Strengths of this study include the real-world data with registration data, which includes all consecutive women aged 65 and over diagnosed with breast cancer in the region West in the Netherlands over 8 years. Therefore, there was no selection in women included. Another strength is the analysis of competing other cause mortality and the long-term follow-up data that were available. Limitations of this study include its retrospective design and the associated missing data on cause of death and reasons for treatment decisions. Furthermore, the number of geriatric characteristics measured is limited, and was dependent on what was noted by medical personal in the charts. In addition, the incidence of distant metastasis in women treated with PET may be underreported due to loss to follow up of frail women. Therefore, this study might overestimate the incidence of other cause mortality.

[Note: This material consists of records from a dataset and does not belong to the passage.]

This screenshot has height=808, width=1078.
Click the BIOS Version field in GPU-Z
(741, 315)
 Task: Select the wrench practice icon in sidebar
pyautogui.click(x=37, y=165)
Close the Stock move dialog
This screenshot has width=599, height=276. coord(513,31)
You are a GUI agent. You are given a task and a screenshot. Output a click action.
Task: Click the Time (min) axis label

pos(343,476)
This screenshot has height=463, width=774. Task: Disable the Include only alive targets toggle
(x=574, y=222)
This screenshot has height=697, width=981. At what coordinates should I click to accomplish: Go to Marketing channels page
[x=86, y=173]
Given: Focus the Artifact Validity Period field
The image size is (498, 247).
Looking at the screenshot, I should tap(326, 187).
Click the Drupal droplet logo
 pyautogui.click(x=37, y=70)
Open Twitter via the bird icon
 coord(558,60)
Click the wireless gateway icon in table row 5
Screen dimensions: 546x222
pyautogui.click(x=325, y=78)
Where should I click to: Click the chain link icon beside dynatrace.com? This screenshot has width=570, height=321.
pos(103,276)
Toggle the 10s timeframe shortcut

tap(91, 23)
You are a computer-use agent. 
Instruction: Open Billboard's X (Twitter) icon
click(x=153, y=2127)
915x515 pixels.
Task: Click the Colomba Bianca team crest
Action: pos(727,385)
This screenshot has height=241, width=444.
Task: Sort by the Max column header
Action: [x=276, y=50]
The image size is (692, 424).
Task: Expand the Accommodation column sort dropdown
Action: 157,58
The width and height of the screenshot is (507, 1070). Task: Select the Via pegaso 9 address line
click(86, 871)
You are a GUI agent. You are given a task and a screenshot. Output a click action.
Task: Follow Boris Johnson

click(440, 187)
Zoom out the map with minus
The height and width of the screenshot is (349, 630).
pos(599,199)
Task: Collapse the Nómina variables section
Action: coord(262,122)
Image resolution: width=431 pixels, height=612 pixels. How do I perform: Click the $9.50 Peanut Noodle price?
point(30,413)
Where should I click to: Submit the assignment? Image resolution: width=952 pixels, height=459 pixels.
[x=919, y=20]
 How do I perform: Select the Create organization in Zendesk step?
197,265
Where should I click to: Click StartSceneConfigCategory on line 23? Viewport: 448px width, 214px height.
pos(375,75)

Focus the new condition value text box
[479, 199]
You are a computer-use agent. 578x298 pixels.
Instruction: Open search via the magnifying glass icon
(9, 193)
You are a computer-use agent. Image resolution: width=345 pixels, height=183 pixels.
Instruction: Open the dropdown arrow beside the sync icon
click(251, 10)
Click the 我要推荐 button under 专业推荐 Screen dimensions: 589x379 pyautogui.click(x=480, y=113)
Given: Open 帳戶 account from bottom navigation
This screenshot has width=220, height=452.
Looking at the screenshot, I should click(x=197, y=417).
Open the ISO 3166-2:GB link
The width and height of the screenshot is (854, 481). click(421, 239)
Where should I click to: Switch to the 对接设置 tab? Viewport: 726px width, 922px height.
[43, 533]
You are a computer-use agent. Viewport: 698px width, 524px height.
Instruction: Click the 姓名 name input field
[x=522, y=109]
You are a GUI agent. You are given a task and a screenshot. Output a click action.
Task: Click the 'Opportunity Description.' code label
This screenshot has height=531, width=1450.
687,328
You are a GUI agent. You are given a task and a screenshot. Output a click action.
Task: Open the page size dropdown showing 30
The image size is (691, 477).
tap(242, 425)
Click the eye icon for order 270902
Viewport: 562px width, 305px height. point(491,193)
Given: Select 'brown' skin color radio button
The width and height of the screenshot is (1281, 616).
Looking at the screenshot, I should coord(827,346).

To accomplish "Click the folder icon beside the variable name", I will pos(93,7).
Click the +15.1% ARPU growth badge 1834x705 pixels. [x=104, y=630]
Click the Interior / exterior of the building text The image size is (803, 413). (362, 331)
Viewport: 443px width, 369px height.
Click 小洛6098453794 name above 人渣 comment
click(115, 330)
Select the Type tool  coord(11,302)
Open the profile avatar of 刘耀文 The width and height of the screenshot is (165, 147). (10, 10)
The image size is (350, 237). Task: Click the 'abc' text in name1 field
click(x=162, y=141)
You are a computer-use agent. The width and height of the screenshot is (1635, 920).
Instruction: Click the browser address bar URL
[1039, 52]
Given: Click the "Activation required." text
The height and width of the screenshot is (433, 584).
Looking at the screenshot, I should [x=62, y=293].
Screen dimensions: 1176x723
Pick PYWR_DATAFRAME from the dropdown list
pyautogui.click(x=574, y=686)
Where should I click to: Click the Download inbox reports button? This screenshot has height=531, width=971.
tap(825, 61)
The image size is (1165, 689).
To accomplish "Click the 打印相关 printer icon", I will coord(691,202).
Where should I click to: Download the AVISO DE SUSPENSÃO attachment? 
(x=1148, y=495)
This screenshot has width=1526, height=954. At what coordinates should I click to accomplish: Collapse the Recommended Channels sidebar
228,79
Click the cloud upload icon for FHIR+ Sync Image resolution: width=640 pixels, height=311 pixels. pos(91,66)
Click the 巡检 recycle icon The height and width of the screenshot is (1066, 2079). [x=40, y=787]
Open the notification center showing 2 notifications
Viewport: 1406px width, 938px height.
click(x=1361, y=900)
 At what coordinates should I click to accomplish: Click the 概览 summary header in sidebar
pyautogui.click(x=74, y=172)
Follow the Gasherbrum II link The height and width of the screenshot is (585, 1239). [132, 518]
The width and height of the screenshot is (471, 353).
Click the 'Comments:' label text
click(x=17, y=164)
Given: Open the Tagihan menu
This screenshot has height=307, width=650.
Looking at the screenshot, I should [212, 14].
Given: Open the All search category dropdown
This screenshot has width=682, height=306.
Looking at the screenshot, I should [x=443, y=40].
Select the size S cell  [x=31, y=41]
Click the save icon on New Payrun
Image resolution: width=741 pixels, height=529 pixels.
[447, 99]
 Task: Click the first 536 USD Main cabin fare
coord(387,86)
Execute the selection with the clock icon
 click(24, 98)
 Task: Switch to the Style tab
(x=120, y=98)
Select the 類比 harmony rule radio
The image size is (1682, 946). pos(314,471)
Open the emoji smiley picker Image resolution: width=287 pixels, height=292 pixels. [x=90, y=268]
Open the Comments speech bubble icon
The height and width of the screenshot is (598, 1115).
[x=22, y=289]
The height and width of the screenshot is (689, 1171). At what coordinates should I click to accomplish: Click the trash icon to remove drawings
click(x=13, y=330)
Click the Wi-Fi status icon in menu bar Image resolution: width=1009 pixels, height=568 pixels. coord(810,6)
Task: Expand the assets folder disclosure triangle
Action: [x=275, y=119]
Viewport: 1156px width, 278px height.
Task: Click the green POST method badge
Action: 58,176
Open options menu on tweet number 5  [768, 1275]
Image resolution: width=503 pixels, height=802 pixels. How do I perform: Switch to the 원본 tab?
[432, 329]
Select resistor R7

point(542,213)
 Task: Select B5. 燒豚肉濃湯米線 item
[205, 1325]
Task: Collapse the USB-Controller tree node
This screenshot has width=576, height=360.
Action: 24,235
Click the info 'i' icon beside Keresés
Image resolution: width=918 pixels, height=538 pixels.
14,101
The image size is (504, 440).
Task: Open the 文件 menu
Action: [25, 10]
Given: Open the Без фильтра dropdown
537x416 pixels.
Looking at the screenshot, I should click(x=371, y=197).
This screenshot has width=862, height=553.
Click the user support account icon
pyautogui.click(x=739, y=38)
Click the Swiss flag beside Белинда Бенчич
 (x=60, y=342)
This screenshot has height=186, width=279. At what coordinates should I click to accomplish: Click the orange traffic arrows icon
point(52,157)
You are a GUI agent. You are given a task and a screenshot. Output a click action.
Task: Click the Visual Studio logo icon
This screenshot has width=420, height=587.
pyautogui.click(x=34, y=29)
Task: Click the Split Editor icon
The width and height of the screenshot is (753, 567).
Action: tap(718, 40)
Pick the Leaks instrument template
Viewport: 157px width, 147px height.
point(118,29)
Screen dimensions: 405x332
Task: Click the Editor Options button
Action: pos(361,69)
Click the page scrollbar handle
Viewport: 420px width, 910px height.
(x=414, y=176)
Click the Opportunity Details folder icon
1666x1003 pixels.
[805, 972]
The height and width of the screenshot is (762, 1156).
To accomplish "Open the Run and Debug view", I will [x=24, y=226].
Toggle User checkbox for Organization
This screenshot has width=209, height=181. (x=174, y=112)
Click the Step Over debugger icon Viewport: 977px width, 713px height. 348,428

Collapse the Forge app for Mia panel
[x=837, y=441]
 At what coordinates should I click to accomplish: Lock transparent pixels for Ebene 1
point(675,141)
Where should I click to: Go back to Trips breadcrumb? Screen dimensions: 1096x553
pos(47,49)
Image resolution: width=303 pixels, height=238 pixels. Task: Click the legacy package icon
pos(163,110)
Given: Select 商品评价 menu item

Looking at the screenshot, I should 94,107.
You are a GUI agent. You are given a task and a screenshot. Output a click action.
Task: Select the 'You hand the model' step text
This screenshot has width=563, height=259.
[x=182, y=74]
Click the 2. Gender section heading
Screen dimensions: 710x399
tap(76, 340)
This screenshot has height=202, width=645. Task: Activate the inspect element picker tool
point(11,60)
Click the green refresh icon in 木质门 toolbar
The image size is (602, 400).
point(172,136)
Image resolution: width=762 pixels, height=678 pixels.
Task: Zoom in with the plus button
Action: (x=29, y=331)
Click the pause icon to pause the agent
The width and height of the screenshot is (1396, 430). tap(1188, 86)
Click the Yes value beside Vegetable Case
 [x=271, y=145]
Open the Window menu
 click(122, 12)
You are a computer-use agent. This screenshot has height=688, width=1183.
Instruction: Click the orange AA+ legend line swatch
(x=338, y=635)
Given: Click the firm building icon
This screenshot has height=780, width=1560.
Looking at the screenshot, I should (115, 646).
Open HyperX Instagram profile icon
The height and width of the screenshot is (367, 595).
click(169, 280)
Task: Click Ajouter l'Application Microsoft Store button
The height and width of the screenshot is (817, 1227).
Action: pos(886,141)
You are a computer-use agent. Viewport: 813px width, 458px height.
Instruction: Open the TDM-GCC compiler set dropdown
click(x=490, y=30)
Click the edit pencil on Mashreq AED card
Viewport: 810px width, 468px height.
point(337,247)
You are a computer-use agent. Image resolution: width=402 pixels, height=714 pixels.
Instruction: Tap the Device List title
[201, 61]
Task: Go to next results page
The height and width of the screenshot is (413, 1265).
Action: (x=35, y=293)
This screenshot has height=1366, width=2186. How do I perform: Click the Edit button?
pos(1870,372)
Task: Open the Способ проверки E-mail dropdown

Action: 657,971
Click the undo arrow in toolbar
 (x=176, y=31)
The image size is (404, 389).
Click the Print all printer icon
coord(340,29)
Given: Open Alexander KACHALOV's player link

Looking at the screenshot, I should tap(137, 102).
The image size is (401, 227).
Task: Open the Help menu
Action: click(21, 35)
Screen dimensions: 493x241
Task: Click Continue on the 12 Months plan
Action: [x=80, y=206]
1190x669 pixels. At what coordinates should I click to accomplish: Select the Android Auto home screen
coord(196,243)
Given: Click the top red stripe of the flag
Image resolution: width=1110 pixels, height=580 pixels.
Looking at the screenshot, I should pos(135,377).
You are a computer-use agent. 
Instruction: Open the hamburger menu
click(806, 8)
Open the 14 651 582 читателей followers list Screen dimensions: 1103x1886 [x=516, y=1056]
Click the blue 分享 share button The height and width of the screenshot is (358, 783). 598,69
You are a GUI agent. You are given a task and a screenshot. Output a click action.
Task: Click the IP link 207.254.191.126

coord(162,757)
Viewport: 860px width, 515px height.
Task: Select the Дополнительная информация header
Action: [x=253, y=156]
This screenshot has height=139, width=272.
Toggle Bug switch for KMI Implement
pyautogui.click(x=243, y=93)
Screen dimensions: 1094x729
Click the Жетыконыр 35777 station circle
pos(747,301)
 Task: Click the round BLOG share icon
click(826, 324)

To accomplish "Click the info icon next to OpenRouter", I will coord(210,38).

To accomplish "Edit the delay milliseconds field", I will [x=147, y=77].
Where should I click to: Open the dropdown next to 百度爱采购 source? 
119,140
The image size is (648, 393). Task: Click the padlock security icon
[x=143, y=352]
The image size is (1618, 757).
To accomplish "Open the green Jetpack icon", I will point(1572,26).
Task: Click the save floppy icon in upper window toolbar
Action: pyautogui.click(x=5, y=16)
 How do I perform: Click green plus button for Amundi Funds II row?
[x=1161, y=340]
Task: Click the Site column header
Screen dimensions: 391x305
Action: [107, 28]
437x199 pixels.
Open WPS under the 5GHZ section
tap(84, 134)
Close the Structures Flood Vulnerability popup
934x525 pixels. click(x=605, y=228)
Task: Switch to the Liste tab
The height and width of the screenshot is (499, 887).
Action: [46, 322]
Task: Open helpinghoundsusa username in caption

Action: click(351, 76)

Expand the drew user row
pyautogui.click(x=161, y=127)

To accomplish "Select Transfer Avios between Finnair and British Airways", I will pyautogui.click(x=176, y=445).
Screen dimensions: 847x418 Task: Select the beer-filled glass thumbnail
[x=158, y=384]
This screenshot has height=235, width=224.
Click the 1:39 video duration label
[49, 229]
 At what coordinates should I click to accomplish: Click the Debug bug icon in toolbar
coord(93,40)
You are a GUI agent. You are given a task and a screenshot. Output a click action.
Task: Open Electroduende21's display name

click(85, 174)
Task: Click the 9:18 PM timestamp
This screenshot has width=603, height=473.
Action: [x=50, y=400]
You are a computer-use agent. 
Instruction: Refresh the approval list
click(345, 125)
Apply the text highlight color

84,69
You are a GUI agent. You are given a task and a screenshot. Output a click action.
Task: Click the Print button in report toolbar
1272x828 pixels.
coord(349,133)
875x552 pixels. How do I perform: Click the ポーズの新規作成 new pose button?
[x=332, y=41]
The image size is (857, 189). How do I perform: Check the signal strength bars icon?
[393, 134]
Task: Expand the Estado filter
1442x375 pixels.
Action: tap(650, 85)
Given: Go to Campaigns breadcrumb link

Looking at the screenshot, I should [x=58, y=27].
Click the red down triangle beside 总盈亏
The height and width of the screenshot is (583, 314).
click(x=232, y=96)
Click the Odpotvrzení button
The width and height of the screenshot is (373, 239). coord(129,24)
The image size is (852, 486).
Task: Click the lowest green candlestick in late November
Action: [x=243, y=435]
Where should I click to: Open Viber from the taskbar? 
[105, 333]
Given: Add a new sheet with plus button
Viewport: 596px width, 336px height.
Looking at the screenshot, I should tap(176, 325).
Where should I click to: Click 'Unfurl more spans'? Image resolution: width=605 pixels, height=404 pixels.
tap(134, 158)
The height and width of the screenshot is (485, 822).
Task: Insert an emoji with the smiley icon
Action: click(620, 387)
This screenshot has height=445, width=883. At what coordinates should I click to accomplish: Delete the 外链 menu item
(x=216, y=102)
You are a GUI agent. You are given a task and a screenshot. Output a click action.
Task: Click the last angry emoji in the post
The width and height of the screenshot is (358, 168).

In conclusion, the ten year incidence of other cause mortality in older women treated with PET increases with age, the presence of geriatric characteristics and comorbidity, and is much higher than the risk of distant metastasis. This underlines the importance of predicting other cause mortality when counselling older women with non-metastatic breast cancer in their treatment options. In order to more accurately identify which older women benefit from a certain treatment option, more geriatric-based prognostic factors should be included in decision making in daily practice, for example by including screening tools or a comprehensive geriatric assessment.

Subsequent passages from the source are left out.